Would you return the material below exactly, with no line left out?

··· SUPPLIED RECORDS

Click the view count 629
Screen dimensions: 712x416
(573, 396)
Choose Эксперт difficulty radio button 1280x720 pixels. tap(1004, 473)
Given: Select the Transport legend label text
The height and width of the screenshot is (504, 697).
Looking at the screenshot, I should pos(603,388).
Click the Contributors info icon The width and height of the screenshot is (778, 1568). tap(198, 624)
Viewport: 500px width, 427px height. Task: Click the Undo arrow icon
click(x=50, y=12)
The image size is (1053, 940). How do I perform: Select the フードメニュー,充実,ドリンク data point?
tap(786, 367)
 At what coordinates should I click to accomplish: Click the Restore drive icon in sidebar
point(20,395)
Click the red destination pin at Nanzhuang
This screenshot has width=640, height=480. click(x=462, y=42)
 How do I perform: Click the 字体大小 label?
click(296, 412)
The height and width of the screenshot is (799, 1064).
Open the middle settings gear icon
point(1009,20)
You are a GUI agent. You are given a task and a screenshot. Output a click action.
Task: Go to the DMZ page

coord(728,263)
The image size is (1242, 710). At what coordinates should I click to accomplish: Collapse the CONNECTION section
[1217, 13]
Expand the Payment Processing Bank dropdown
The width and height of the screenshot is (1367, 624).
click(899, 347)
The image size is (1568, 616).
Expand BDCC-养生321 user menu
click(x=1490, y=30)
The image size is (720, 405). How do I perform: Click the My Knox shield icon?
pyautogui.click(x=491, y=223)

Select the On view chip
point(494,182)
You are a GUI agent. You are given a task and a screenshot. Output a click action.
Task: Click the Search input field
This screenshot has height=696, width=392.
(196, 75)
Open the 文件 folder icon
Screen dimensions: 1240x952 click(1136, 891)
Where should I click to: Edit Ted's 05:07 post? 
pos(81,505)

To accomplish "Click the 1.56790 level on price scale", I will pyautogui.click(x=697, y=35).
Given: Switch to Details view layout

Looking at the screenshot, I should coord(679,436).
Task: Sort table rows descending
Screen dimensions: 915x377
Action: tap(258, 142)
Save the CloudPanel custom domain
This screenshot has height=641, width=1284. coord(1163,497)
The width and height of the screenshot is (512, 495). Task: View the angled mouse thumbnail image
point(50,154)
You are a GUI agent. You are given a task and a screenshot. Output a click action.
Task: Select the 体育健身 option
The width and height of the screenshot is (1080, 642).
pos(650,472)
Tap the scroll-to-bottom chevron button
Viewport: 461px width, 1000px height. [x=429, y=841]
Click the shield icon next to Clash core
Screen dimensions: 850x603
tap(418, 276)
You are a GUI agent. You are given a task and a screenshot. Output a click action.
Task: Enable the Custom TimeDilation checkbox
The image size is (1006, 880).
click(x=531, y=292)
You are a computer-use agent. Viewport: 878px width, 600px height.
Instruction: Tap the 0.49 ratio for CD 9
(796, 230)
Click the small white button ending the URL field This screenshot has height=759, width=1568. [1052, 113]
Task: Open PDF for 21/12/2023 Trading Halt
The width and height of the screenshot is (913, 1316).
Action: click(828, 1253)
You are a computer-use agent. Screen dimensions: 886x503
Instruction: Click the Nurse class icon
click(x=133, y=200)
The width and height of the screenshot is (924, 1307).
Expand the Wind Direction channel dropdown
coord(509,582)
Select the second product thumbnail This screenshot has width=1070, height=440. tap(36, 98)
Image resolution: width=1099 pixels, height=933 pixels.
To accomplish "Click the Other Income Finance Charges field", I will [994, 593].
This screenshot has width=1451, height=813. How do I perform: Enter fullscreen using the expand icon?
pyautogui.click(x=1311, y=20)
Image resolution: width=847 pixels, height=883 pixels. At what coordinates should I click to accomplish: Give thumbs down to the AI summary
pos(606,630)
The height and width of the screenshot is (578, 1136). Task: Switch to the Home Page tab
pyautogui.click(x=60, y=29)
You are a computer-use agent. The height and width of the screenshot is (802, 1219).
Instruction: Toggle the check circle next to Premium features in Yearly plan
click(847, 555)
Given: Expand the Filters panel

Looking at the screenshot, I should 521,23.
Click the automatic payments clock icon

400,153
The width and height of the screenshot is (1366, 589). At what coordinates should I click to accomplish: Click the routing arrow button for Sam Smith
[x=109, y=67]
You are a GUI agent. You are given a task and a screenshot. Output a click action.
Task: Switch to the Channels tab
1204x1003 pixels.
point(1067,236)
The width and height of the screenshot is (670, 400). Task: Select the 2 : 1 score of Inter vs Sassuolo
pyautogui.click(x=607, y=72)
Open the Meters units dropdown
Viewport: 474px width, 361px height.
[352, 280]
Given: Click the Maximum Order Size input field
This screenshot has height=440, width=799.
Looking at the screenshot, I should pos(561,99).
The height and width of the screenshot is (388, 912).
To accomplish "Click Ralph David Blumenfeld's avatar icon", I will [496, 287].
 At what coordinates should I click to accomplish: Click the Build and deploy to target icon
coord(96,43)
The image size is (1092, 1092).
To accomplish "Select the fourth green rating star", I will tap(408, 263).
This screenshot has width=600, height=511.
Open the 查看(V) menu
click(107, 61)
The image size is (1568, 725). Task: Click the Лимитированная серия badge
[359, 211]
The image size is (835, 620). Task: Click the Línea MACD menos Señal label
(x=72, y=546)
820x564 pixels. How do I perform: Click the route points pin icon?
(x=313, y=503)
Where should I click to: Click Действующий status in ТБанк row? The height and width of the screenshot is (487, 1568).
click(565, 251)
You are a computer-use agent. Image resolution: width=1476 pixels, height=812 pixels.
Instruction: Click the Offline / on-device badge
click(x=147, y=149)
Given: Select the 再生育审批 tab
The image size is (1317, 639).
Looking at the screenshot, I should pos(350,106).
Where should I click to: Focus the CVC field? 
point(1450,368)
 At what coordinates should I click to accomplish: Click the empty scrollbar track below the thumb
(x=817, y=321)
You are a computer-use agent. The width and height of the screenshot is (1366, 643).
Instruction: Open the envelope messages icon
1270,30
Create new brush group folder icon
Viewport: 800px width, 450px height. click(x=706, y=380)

······

> _TASK RESPONSE_:
Click the view count 629
Screen dimensions: 712x416
(573, 396)
Choose Эксперт difficulty radio button 1280x720 pixels. tap(1004, 473)
Given: Select the Transport legend label text
The height and width of the screenshot is (504, 697).
Looking at the screenshot, I should pos(603,388).
Click the Contributors info icon The width and height of the screenshot is (778, 1568). tap(198, 624)
Viewport: 500px width, 427px height. Task: Click the Undo arrow icon
click(x=50, y=12)
The image size is (1053, 940). How do I perform: Select the フードメニュー,充実,ドリンク data point?
tap(786, 367)
 At what coordinates should I click to accomplish: Click the Restore drive icon in sidebar
point(20,395)
Click the red destination pin at Nanzhuang
This screenshot has width=640, height=480. click(x=462, y=42)
 How do I perform: Click the 字体大小 label?
click(296, 412)
The height and width of the screenshot is (799, 1064).
Open the middle settings gear icon
point(1009,20)
You are a GUI agent. You are given a task and a screenshot. Output a click action.
Task: Go to the DMZ page

coord(728,263)
The image size is (1242, 710). At what coordinates should I click to accomplish: Collapse the CONNECTION section
[1217, 13]
Expand the Payment Processing Bank dropdown
The width and height of the screenshot is (1367, 624).
click(899, 347)
The image size is (1568, 616).
Expand BDCC-养生321 user menu
click(x=1490, y=30)
The image size is (720, 405). How do I perform: Click the My Knox shield icon?
pyautogui.click(x=491, y=223)

Select the On view chip
point(494,182)
You are a GUI agent. You are given a task and a screenshot. Output a click action.
Task: Click the Search input field
This screenshot has height=696, width=392.
(196, 75)
Open the 文件 folder icon
Screen dimensions: 1240x952 click(1136, 891)
Where should I click to: Edit Ted's 05:07 post? 
pos(81,505)

To accomplish "Click the 1.56790 level on price scale", I will pyautogui.click(x=697, y=35).
Given: Switch to Details view layout

Looking at the screenshot, I should coord(679,436).
Task: Sort table rows descending
Screen dimensions: 915x377
Action: tap(258, 142)
Save the CloudPanel custom domain
This screenshot has height=641, width=1284. coord(1163,497)
The width and height of the screenshot is (512, 495). Task: View the angled mouse thumbnail image
point(50,154)
You are a GUI agent. You are given a task and a screenshot. Output a click action.
Task: Select the 体育健身 option
The width and height of the screenshot is (1080, 642).
pos(650,472)
Tap the scroll-to-bottom chevron button
Viewport: 461px width, 1000px height. [x=429, y=841]
Click the shield icon next to Clash core
Screen dimensions: 850x603
tap(418, 276)
You are a GUI agent. You are given a task and a screenshot. Output a click action.
Task: Enable the Custom TimeDilation checkbox
The image size is (1006, 880).
click(x=531, y=292)
You are a computer-use agent. Viewport: 878px width, 600px height.
Instruction: Tap the 0.49 ratio for CD 9
(796, 230)
Click the small white button ending the URL field This screenshot has height=759, width=1568. [1052, 113]
Task: Open PDF for 21/12/2023 Trading Halt
The width and height of the screenshot is (913, 1316).
Action: click(828, 1253)
You are a computer-use agent. Screen dimensions: 886x503
Instruction: Click the Nurse class icon
click(x=133, y=200)
The width and height of the screenshot is (924, 1307).
Expand the Wind Direction channel dropdown
coord(509,582)
Select the second product thumbnail This screenshot has width=1070, height=440. tap(36, 98)
Image resolution: width=1099 pixels, height=933 pixels.
To accomplish "Click the Other Income Finance Charges field", I will [994, 593].
This screenshot has width=1451, height=813. How do I perform: Enter fullscreen using the expand icon?
pyautogui.click(x=1311, y=20)
Image resolution: width=847 pixels, height=883 pixels. At what coordinates should I click to accomplish: Give thumbs down to the AI summary
pos(606,630)
The height and width of the screenshot is (578, 1136). Task: Switch to the Home Page tab
pyautogui.click(x=60, y=29)
You are a computer-use agent. The height and width of the screenshot is (802, 1219).
Instruction: Toggle the check circle next to Premium features in Yearly plan
click(847, 555)
Given: Expand the Filters panel

Looking at the screenshot, I should 521,23.
Click the automatic payments clock icon

400,153
The width and height of the screenshot is (1366, 589). At what coordinates should I click to accomplish: Click the routing arrow button for Sam Smith
[x=109, y=67]
You are a GUI agent. You are given a task and a screenshot. Output a click action.
Task: Switch to the Channels tab
1204x1003 pixels.
point(1067,236)
The width and height of the screenshot is (670, 400). Task: Select the 2 : 1 score of Inter vs Sassuolo
pyautogui.click(x=607, y=72)
Open the Meters units dropdown
Viewport: 474px width, 361px height.
[352, 280]
Given: Click the Maximum Order Size input field
This screenshot has height=440, width=799.
Looking at the screenshot, I should pos(561,99).
The height and width of the screenshot is (388, 912).
To accomplish "Click Ralph David Blumenfeld's avatar icon", I will [496, 287].
 At what coordinates should I click to accomplish: Click the Build and deploy to target icon
coord(96,43)
The image size is (1092, 1092).
To accomplish "Select the fourth green rating star", I will tap(408, 263).
This screenshot has width=600, height=511.
Open the 查看(V) menu
click(107, 61)
The image size is (1568, 725). Task: Click the Лимитированная серия badge
[359, 211]
The image size is (835, 620). Task: Click the Línea MACD menos Señal label
(x=72, y=546)
820x564 pixels. How do I perform: Click the route points pin icon?
(x=313, y=503)
Where should I click to: Click Действующий status in ТБанк row? The height and width of the screenshot is (487, 1568).
click(565, 251)
You are a computer-use agent. Image resolution: width=1476 pixels, height=812 pixels.
Instruction: Click the Offline / on-device badge
click(x=147, y=149)
Given: Select the 再生育审批 tab
The image size is (1317, 639).
Looking at the screenshot, I should pos(350,106).
Where should I click to: Focus the CVC field? 
point(1450,368)
 At what coordinates should I click to accomplish: Click the empty scrollbar track below the thumb
(x=817, y=321)
You are a computer-use agent. The width and height of the screenshot is (1366, 643).
Instruction: Open the envelope messages icon
1270,30
Create new brush group folder icon
Viewport: 800px width, 450px height. click(x=706, y=380)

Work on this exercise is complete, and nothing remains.